Copy out the lines below exactly, leaving out the pictures.

■ Task input ■
/---

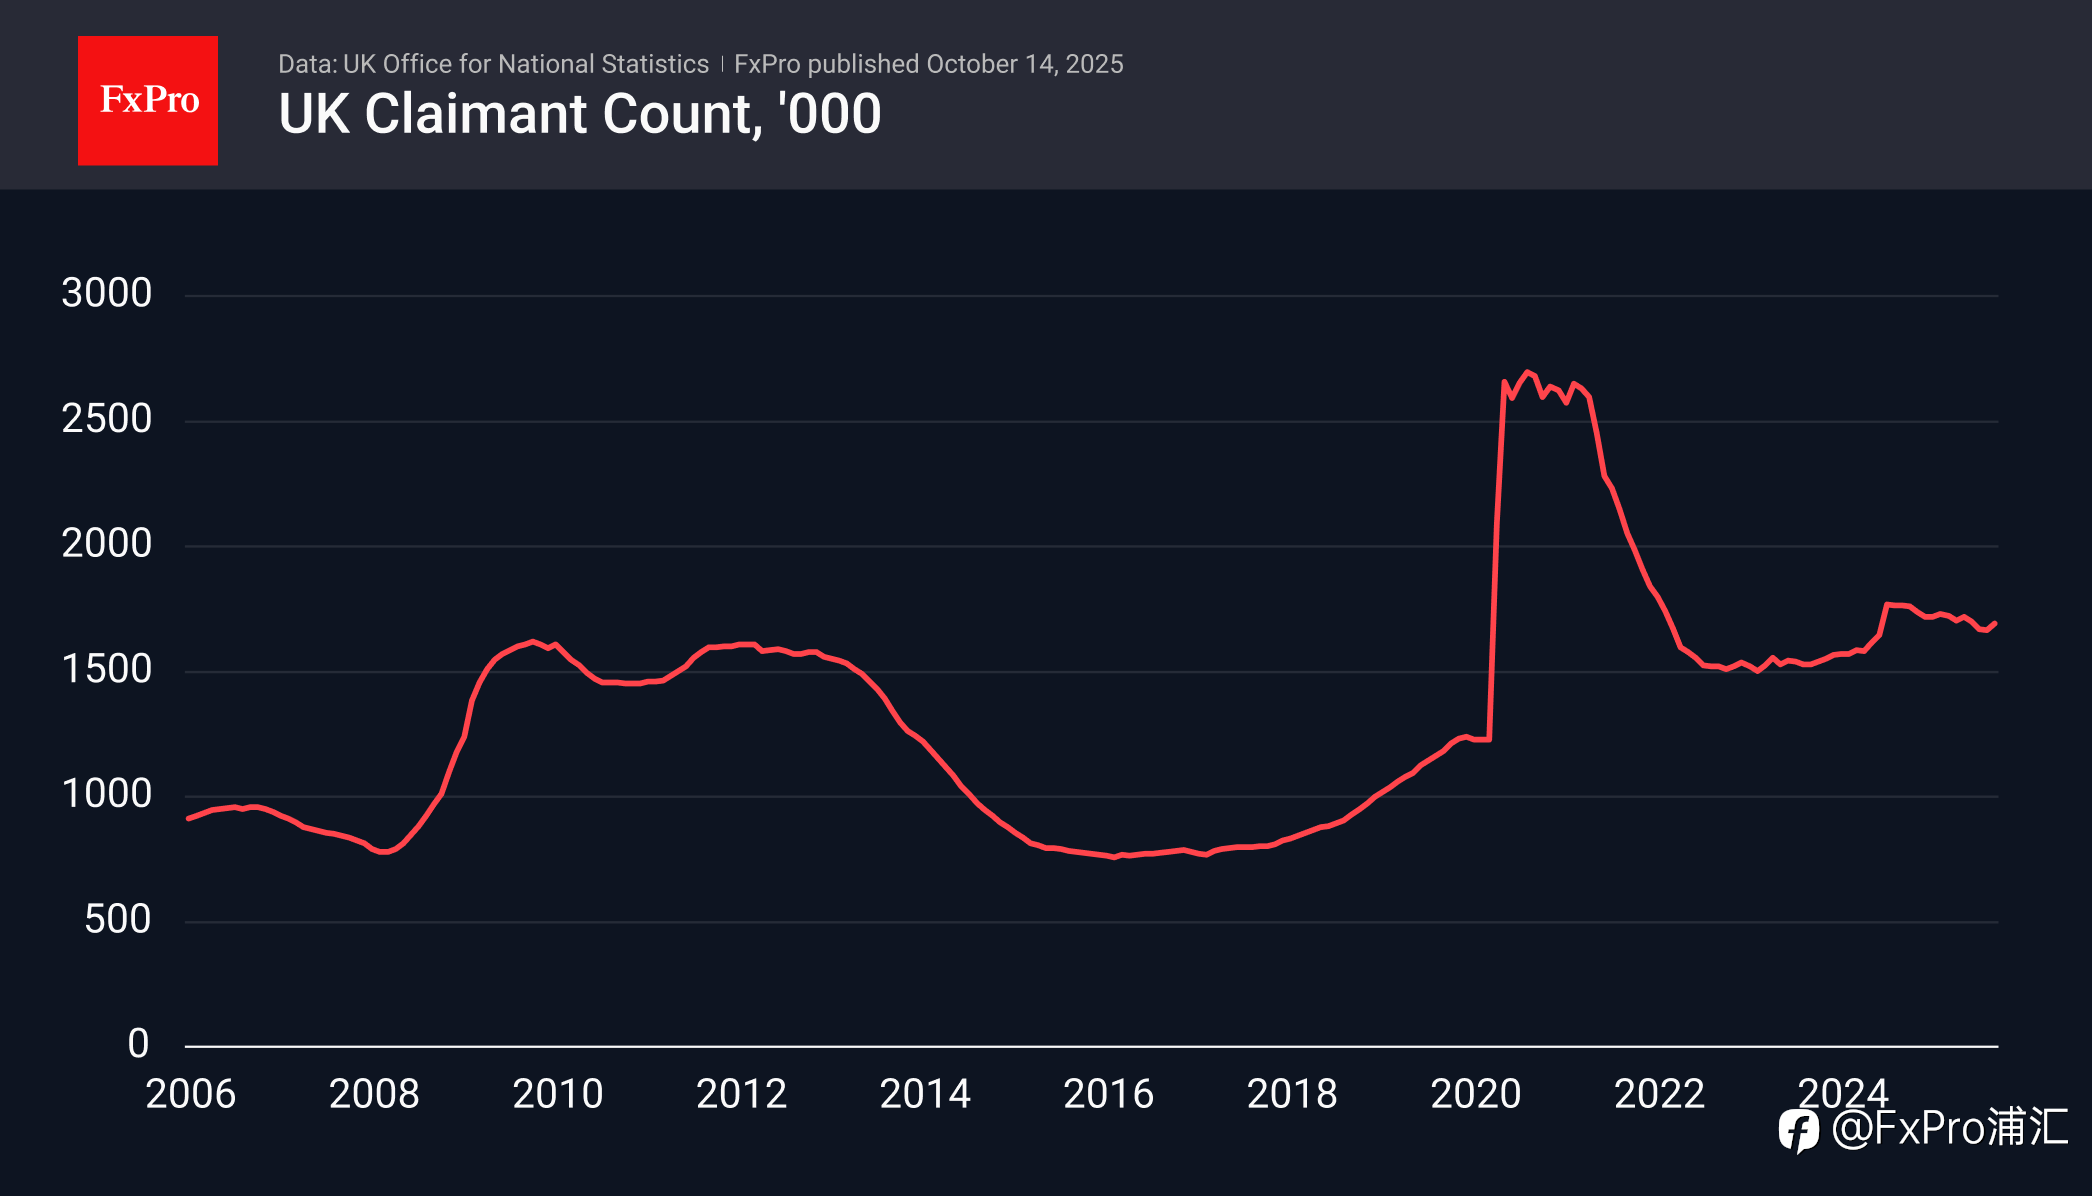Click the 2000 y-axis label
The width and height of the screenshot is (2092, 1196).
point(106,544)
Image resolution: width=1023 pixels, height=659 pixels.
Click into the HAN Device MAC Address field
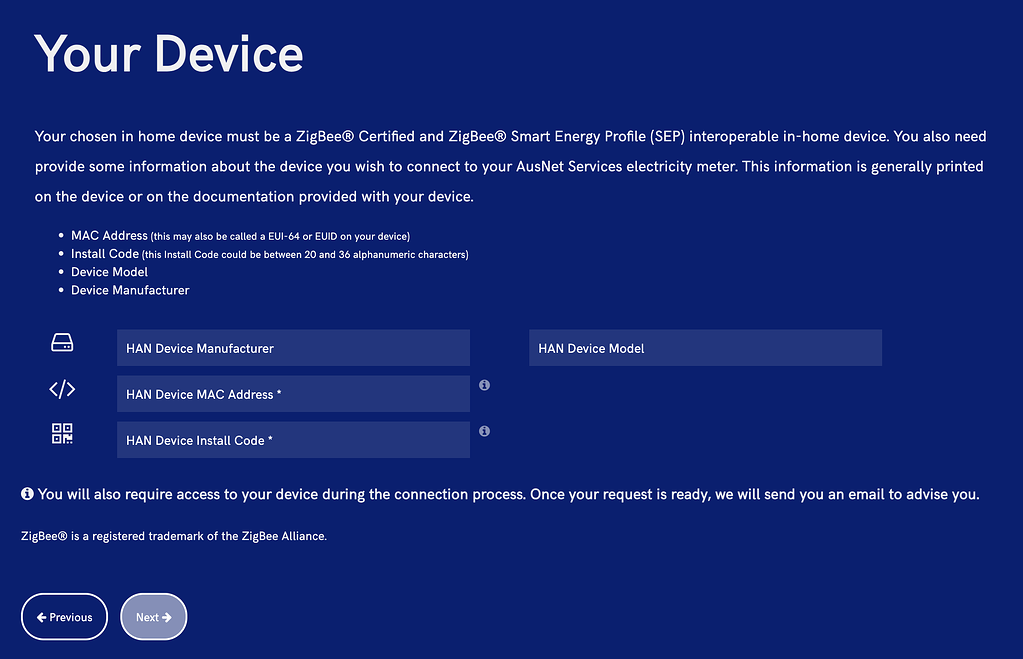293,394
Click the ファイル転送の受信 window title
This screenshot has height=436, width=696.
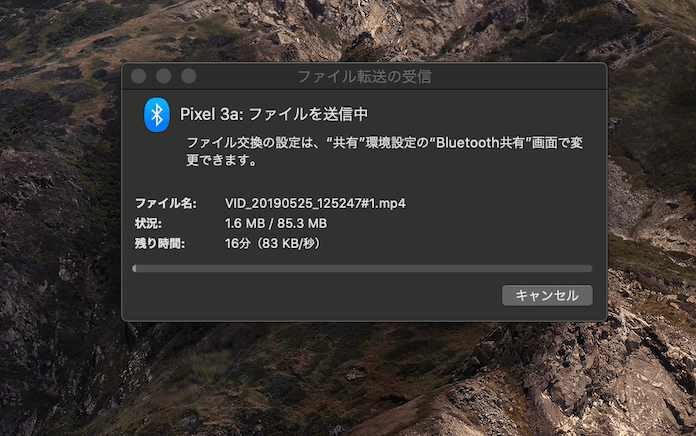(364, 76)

\---

■ Finished answer ■
Click the 2000 y-axis label
The width and height of the screenshot is (2092, 1196).
point(106,544)
Image resolution: width=1023 pixels, height=659 pixels.
Click into the HAN Device MAC Address field
293,394
Click the ファイル転送の受信 window title
This screenshot has height=436, width=696.
(364, 76)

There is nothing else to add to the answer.